Aufgaben
A: Gib aus dem Übungstext den Abschnitt wortgetreu wieder, der mit „Die Krippen-Lüge: Wahr“ beginnt und bis einschließlich „Das macht angreifbar.“ reicht.
B: Woran liegt es laut Übungstext wohl vor allem, dass die Tagespflege positiv dargestellt wird?
C: Übersetze diesen Satz aus dem Übungstext ins Englische: „Man weiß also nicht, in welchen Krippen sich die zum Teil haarsträubenden Szenen abgespielt haben und/oder immer noch abspielen.“

Übungstext
+++
Die Tagespflege als Lichtblick?
Positiv wird dagegen die Tagespflege dargestellt. Das liegt wohl vor allem daran, dass eine der Autorinnen selbst langjährige Tagesmutter ist. Ihre Expertise wird in grau unterlegten Texten („Claudias Tagespflege-Tacheles") in die einzelnen Kapitel eingefügt: „Ich arbeite als Tagesmutter. Leise. Bescheiden. Und mit einer Qualität, die viele institutionelle Einrichtungen nicht erreichen." Wer wollte das bezweifeln? Als Leserin fragt man sich trotzdem: Ist es wirklich bei allen Tagesmüttern und -vätern so? Sind nicht auch dort die Kinder den ganzen Tag in fremden Händen, noch dazu weitgehend ohne Begutachtung von außen? Natürlich geht es bei Tageseltern individueller zu. Aber herrscht nicht auch dort ein enormes Stresslevel? Sicher, es kann eine wunderbare Beziehung sein zwischen dem Tageskind und seiner Tagesmutter, keine Frage. Aber garantiert und in jedem Fall?
Die Krippen-Lüge: Wahr oder erfunden?
Die Krux dieses so wertvollen wie unbedingt lesenswerten Buchs scheint folgende: Sämtliche deprimierenden Beispiele bleiben anonym. Man weiß also nicht, in welchen Krippen sich die zum Teil haarsträubenden Szenen abgespielt haben und/oder immer noch abspielen. Krippenbefürworter könnten daher alles für erstunken und erlogen halten und damit die Glaubwürdigkeit der Autorinnen anzweifeln. Gerade weil nahezu ein Schwarzweißbild gezeichnet wird: hier die gute Tagespflege, dort die schlechte Krippe. Das macht angreifbar.
Ratschläge für Eltern – ein Pflaster auf Wunden
Etwas hilflos wirken auch die gut gemeinten Ratschläge am Ende jedes Kapitels unter der Rubrik „Verlässlich verbunden": hier soll der Versuch unternommen werden, Eltern trotz Krippenmisere einen Weg aufzuzeigen, wie sie doch noch das Beste aus der ganzen Situation für ihr Kind herausholen können. Das Deprimierende ist aber: den Kindern bleibt dadurch der kalte Krippenalltag ja nicht erspart. Reicht es wirklich, nach Feierabend „da zu sein, offen zu bleiben, Verantwortung zu tragen"? Natürlich ist es besser als auch abends noch das Kind im Regen stehen zu lassen. Aber es klingt doch eher nach einer Kapitulation vor dem übermächtigen System Krippe (oder einem Zugeständnis an den Verlag, der ein so einseitig negatives Krippenbild vermeiden möchte?), dem sich weder Eltern noch Kinder entziehen können.
+++
Aufgeführte Einträge

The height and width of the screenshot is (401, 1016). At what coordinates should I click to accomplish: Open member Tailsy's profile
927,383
+++
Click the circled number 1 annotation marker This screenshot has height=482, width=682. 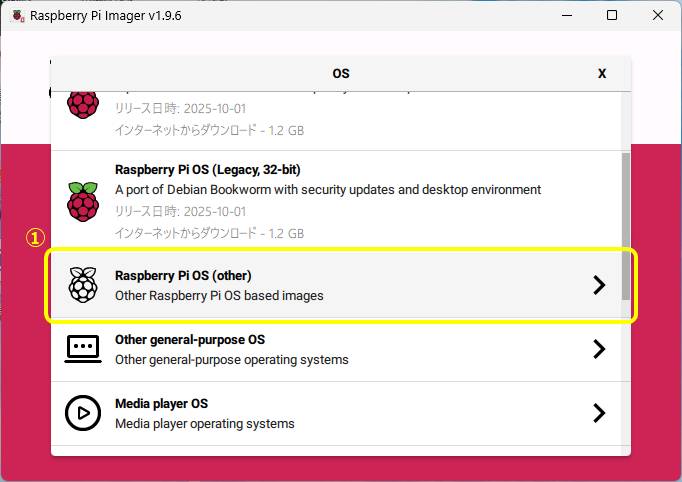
+++
Lösungen
A:
Die Krippen-Lüge: Wahr oder erfunden?
Die Krux dieses so wertvollen wie unbedingt lesenswerten Buchs scheint folgende: Sämtliche deprimierenden Beispiele bleiben anonym. Man weiß also nicht, in welchen Krippen sich die zum Teil haarsträubenden Szenen abgespielt haben und/oder immer noch abspielen. Krippenbefürworter könnten daher alles für erstunken und erlogen halten und damit die Glaubwürdigkeit der Autorinnen anzweifeln. Gerade weil nahezu ein Schwarzweißbild gezeichnet wird: hier die gute Tagespflege, dort die schlechte Krippe. Das macht angreifbar.

B: Daran, dass eine der Autorinnen selbst langjährige Tagesmutter ist.

C: So one does not know in which daycare centers the sometimes hair-raising scenes took place and/or are still taking place.